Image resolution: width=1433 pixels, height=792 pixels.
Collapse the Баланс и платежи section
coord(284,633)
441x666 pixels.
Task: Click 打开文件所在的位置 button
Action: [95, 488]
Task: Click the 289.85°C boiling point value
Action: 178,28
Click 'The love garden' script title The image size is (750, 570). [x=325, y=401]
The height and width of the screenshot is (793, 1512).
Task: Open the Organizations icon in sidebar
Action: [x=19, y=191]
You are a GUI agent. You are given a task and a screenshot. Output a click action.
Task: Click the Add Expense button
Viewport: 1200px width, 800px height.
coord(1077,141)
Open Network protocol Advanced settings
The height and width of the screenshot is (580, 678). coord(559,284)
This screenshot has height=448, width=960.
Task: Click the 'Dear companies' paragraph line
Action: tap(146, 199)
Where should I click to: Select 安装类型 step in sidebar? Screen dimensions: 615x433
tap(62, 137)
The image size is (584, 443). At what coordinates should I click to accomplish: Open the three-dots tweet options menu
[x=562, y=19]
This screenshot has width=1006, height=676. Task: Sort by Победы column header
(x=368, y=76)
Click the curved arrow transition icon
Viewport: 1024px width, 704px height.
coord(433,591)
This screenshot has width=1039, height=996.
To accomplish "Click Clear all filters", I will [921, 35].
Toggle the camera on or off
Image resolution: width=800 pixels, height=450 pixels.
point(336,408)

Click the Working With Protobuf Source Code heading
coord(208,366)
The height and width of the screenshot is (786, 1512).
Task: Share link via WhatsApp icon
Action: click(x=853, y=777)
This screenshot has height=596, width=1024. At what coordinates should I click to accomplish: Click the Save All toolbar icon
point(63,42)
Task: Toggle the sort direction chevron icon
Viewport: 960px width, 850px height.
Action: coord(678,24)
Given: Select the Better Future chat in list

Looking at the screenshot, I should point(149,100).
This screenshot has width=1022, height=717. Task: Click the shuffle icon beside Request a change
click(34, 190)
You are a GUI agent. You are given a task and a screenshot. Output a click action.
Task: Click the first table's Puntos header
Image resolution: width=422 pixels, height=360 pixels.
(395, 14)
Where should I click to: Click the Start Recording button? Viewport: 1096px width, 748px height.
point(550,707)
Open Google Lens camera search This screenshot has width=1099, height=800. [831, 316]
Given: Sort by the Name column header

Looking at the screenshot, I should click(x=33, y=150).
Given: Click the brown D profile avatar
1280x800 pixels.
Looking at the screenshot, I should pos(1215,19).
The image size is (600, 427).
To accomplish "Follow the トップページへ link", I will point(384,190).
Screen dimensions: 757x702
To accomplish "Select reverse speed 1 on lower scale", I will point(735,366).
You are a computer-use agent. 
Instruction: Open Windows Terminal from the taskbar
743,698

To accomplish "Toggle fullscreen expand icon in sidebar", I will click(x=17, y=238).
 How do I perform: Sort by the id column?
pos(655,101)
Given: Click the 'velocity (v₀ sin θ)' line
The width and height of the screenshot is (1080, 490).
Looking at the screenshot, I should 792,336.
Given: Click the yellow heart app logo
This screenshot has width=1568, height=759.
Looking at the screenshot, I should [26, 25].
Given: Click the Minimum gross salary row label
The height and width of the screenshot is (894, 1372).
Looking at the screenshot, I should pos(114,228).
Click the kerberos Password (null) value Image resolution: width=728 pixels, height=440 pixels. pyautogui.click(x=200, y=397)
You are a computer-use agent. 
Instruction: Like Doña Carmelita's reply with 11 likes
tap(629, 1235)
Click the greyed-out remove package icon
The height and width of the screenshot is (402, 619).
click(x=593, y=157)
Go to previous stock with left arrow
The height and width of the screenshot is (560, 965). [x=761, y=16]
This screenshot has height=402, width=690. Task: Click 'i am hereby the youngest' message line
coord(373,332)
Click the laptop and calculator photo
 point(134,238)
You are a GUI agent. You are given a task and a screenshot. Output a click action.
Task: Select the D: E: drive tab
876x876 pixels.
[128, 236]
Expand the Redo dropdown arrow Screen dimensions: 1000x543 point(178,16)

● **What you should do**
The records above are to be duplicated word for word.

● **Answer section**
Image resolution: width=1433 pixels, height=792 pixels.
Collapse the Баланс и платежи section
coord(284,633)
441x666 pixels.
Task: Click 打开文件所在的位置 button
Action: [95, 488]
Task: Click the 289.85°C boiling point value
Action: 178,28
Click 'The love garden' script title The image size is (750, 570). [x=325, y=401]
The height and width of the screenshot is (793, 1512).
Task: Open the Organizations icon in sidebar
Action: [x=19, y=191]
You are a GUI agent. You are given a task and a screenshot. Output a click action.
Task: Click the Add Expense button
Viewport: 1200px width, 800px height.
coord(1077,141)
Open Network protocol Advanced settings
The height and width of the screenshot is (580, 678). coord(559,284)
This screenshot has height=448, width=960.
Task: Click the 'Dear companies' paragraph line
Action: tap(146, 199)
Where should I click to: Select 安装类型 step in sidebar? Screen dimensions: 615x433
tap(62, 137)
The image size is (584, 443). At what coordinates should I click to accomplish: Open the three-dots tweet options menu
[x=562, y=19]
This screenshot has width=1006, height=676. Task: Sort by Победы column header
(x=368, y=76)
Click the curved arrow transition icon
Viewport: 1024px width, 704px height.
coord(433,591)
This screenshot has width=1039, height=996.
To accomplish "Click Clear all filters", I will [921, 35].
Toggle the camera on or off
Image resolution: width=800 pixels, height=450 pixels.
point(336,408)

Click the Working With Protobuf Source Code heading
coord(208,366)
The height and width of the screenshot is (786, 1512).
Task: Share link via WhatsApp icon
Action: click(x=853, y=777)
This screenshot has height=596, width=1024. At what coordinates should I click to accomplish: Click the Save All toolbar icon
point(63,42)
Task: Toggle the sort direction chevron icon
Viewport: 960px width, 850px height.
Action: coord(678,24)
Given: Select the Better Future chat in list

Looking at the screenshot, I should point(149,100).
This screenshot has width=1022, height=717. Task: Click the shuffle icon beside Request a change
click(34, 190)
You are a GUI agent. You are given a task and a screenshot. Output a click action.
Task: Click the first table's Puntos header
Image resolution: width=422 pixels, height=360 pixels.
(395, 14)
Where should I click to: Click the Start Recording button? Viewport: 1096px width, 748px height.
point(550,707)
Open Google Lens camera search This screenshot has width=1099, height=800. [831, 316]
Given: Sort by the Name column header

Looking at the screenshot, I should click(x=33, y=150).
Given: Click the brown D profile avatar
1280x800 pixels.
Looking at the screenshot, I should pos(1215,19).
The image size is (600, 427).
To accomplish "Follow the トップページへ link", I will point(384,190).
Screen dimensions: 757x702
To accomplish "Select reverse speed 1 on lower scale", I will point(735,366).
You are a computer-use agent. 
Instruction: Open Windows Terminal from the taskbar
743,698

To accomplish "Toggle fullscreen expand icon in sidebar", I will click(x=17, y=238).
 How do I perform: Sort by the id column?
pos(655,101)
Given: Click the 'velocity (v₀ sin θ)' line
The width and height of the screenshot is (1080, 490).
Looking at the screenshot, I should 792,336.
Given: Click the yellow heart app logo
This screenshot has width=1568, height=759.
Looking at the screenshot, I should [26, 25].
Given: Click the Minimum gross salary row label
The height and width of the screenshot is (894, 1372).
Looking at the screenshot, I should pos(114,228).
Click the kerberos Password (null) value Image resolution: width=728 pixels, height=440 pixels. pyautogui.click(x=200, y=397)
You are a computer-use agent. 
Instruction: Like Doña Carmelita's reply with 11 likes
tap(629, 1235)
Click the greyed-out remove package icon
The height and width of the screenshot is (402, 619).
click(x=593, y=157)
Go to previous stock with left arrow
The height and width of the screenshot is (560, 965). [x=761, y=16]
This screenshot has height=402, width=690. Task: Click 'i am hereby the youngest' message line
coord(373,332)
Click the laptop and calculator photo
 point(134,238)
You are a GUI agent. You are given a task and a screenshot. Output a click action.
Task: Select the D: E: drive tab
876x876 pixels.
[128, 236]
Expand the Redo dropdown arrow Screen dimensions: 1000x543 point(178,16)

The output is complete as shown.